Se il pubblico non va alla collezione è la collezione ad andare dal pubblico. È storpiando l’antico proverbio di Maometto e la montagna che si capisce meglio il concept che sta alla base di
Collectors 2, seconda edizione della serie di mostre omonima.
Anche se alcune collezioni, come La Gaia dei Viglietta, quella Maramotti, quella Gori o la neonata Zegna sono già passate dal privato al pubblico, inaugurando spazi espositivi più o meno aperti a tutti, l’aggettivo “privata” spesso continua però a significarne l’inaccessibilità ai visitatori esterni.
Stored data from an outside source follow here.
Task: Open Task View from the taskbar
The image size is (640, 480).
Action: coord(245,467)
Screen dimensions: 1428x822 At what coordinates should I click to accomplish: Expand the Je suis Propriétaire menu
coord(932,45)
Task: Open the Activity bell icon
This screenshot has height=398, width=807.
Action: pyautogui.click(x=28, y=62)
La serie
Collectors, iniziata nel maggio 2006, porta al Filatoio di Caraglio una rinnovata figura del collezionista, che non si rifà più all’immagine di un appassionato d’arte chiuso in una casa-cassaforte dove nasconde tesori invisibili, ma che diventa quasi un nuovo mecenate.
Dopo
Collectors 1, che riunì numerose opere, anche se pur sempre la punta dell’iceberg, della collezione La Gaia, ora è la volta di una ventina di lavori appartenenti alla collezione di Renato Alpigiani.
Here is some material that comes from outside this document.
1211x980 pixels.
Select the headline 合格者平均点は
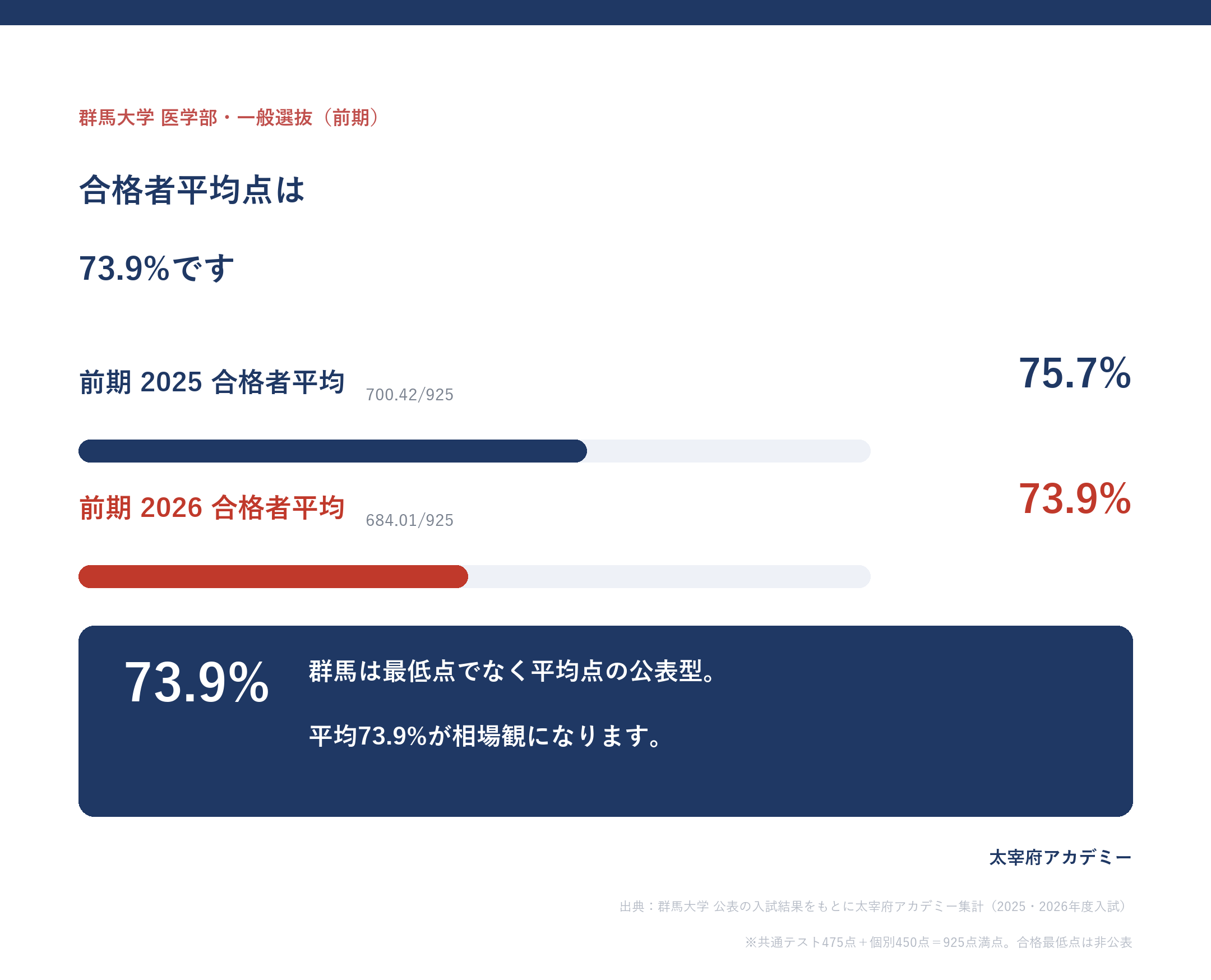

Le opere in mostra tracciano il profilo di un collezionista che forse sarebbe piaciuto anche a Karl Marx. Non è il collezionismo di chi vuole trasformare la propria casa in un museo personale, ma di chi, pur acquistando privatamente le opere, vuole renderle fruibili a tutti. Il torinese Alpigiani è una figura lungimirante che, fin dagli anni ’80, ha scandagliato tutte le correnti che hanno determinato una svolta nella concezione odierna dell’arte contemporanea. È nata così una collezione che, per volontà e per vincoli spaziali -alcuni lavori non potrebbero fisicamente entrare in un’abitazione privata-, proprio non si adatta a star chiusa tra le mura domestiche.
Lo dimostrano esempi come
Tutti giù per terra di
Lara Favaretto, un cubo di tre metri per lato in cui quattro potenti ventilatori fanno vorticare senza sosta una tonnellata di coriandoli;
Fucked di
Sarah Lucas, tavolo su cui si condensano gli stereotipi sulla vita “subordinata” della donne; le 28 opere di
Carol Rama, che spaziano dal 1937 al 2005 e che tracciano tutto il percorso artistico della straordinaria artista torinese; e
Garbage Bag di
Sislej Xhafa.
Ma soprattutto testimonia la natura errante di questa collezione
Fin de siècle dei
General Idea, rappresentazione in lastre di polistirolo del pak antartico su cui dormono tre foche in peluche di dimensioni reali. Un’installazione che, prima del Filatolio di Caraglio, è stata esposta al Musée d’Art Moderne di Parigi, al Cadmen Arts Centre di Londra, al Power Plant di Toronto, alla XXIV Biennale di San Paolo, al Koury Wingate di New York e al Kustverein di Stoccarda.
Ci sono poi lavori storici come
Bossy Burger, residui materiali e fotografici tratti dall’omonima performance di
Paul McCarthy,
Black shale on European wood dell’artista nativo americano
Jimmie Durham,
C’est la vie di
Silvie Fleury,
Cigarette piece di
David Hammons, i tre lavori di
Jim Lambie e
Ricucire, un’opera che fa riscoprire il grande talento di un’artista poco conosciuta come
Marisa Lai.
Se la pensate come Indiana Jones e il suo “questa opera dovrebbe stare in un museo”, allora è la mostra che fa per voi.